3) Creationists have to deal with the fact in their scientific & theological explanations that the earth appears to be incredibly old, that species have appeared to change over time, and that all living things have a similar genetic code. I'm not saying they have to buy into evolutionary explanations, but just that they need to have other explanations.

4) Mayr has not done a great job convincing me of the following:

  • One, though everyone can understand microevolutionary change (changes within the species), it seems counterintuitive that random small random changes (which most of the time are harmful, not helpful) are powerful enough to give rise the amazing diversity of life that we see around us every day.
  • Two, with so much of evolutionary work being historical work, it seems odd to me that we have not seen natural selection do what scientist say it can do - create macroevolutionary changes over generations.
  • Third, as evolutionary movement in Mayr's timeline seems to accelerate and slow down, the evolutionary explanations for this seems rather weak. Why does the fossil record show periods of rapid special development and then steady-state for long periods of time? It seems like from our observations that species are very stable over time and yet we are supposed to believe that during quick bursts (of creativity) many different species suddenly appeared.
  • Fourth, Mayr's work on altruism is the weakest part of the book in my mind. He openly admits that we need religious leaders to teach us to care for outsiders, but we just don't need the crazy creation myths that religious leaders share. What kind of non-sense is this? Obviously, love and care toward outsiders is the weakest part of evolutionary theory in my mind. The character trait that we would consider the most noble would be the one that would ultimately kill our own kind?
  • Finally, there is still no basis for morality in the evolutionary system. In what has to be the most bizarre part of Mayr's book, he says that we need religious and cultural leaders to teach ethics because evolution has no ethics. Then why does every person have a sense of ethics? This would mean that a system that has no ethical values would create a species of people with a moral compass. This is as ridiculous as saying that a system without purpose created people who are obsessed with purpose. If there truly is not external basis for a moral code because I am ONLY a biological being that is competing for resources with other biological creatures, why should I live a moral life? Yet I know that I should. Why would I even consider being faithful to my spouse and not just follow my biological urges and have sex with as many women as possible in order to continue my line and win in the evolutionary race? Is the greatest goal of a man to make sure that his children carry on his line? Is that what we are?
I'm done ranting, but you get some of the ideas. I was challenged by Mayr's book - his scientific knowledge is obviously superior to mine. I encourage other parents who will have discussions with their kids about evolution to read it. I hope some of these thoughts are helpful. I don't have it all figured out by any stretch of the imagination, but I'm a guy trying to put all the pieces together. God's best to you!


2 comments:

Anonymous said...

You sat: "Finally, there is still no basis for morality in the evolutionary system."
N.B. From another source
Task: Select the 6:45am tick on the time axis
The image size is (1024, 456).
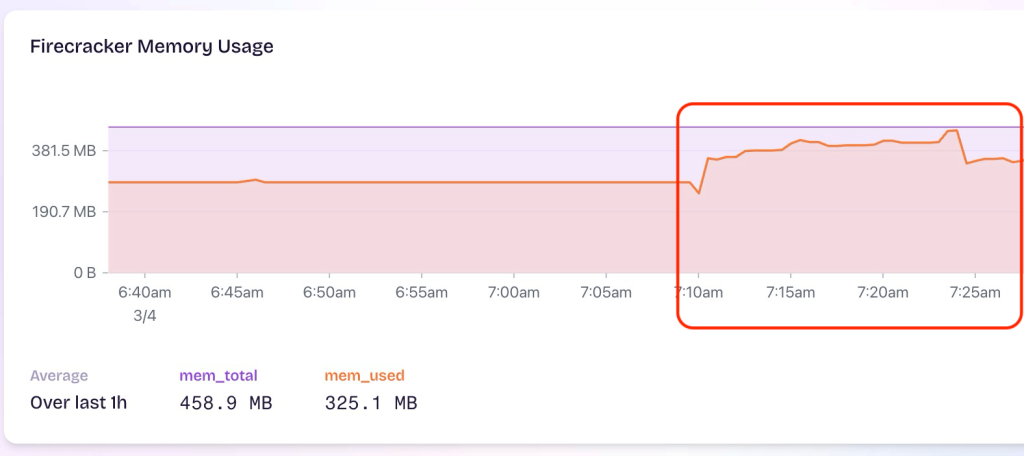Action: [237, 292]
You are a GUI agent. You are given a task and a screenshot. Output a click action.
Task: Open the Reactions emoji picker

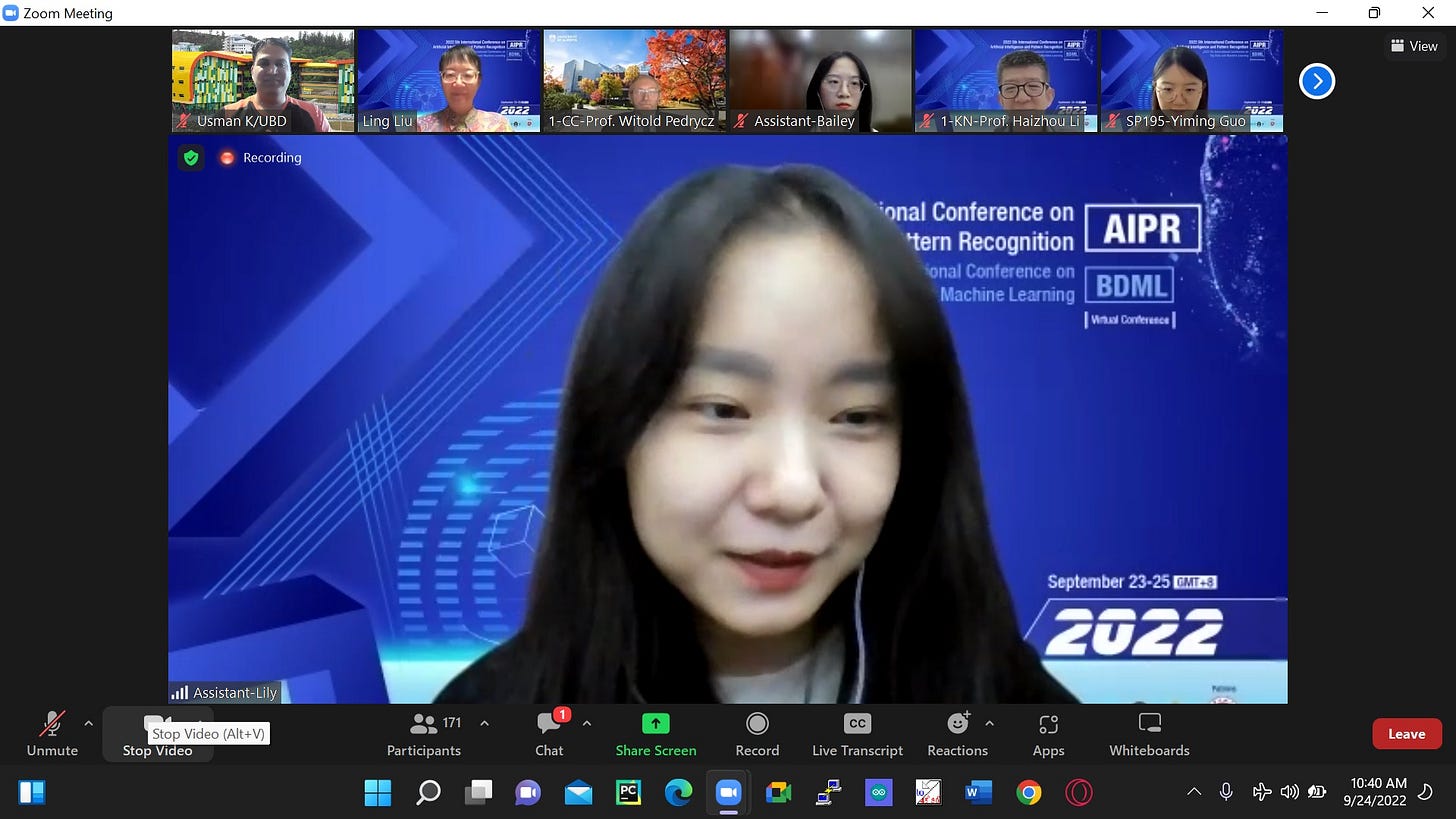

Please visit www.evolutionaryethics.com for the scientific basis for morality.

GLMeece said...

Although they haven't successfully answered all the issues you've raised here, I find the most credible Christian scientific apologetics resource to be Reasons to Believe:
http://www.reasons.org/

They've even had people like Francis Collins (one of the leads in the Human Genome project, and a theistic evolutionist) on their program, and certainly treated him with more respect than any young-earth creationists would have.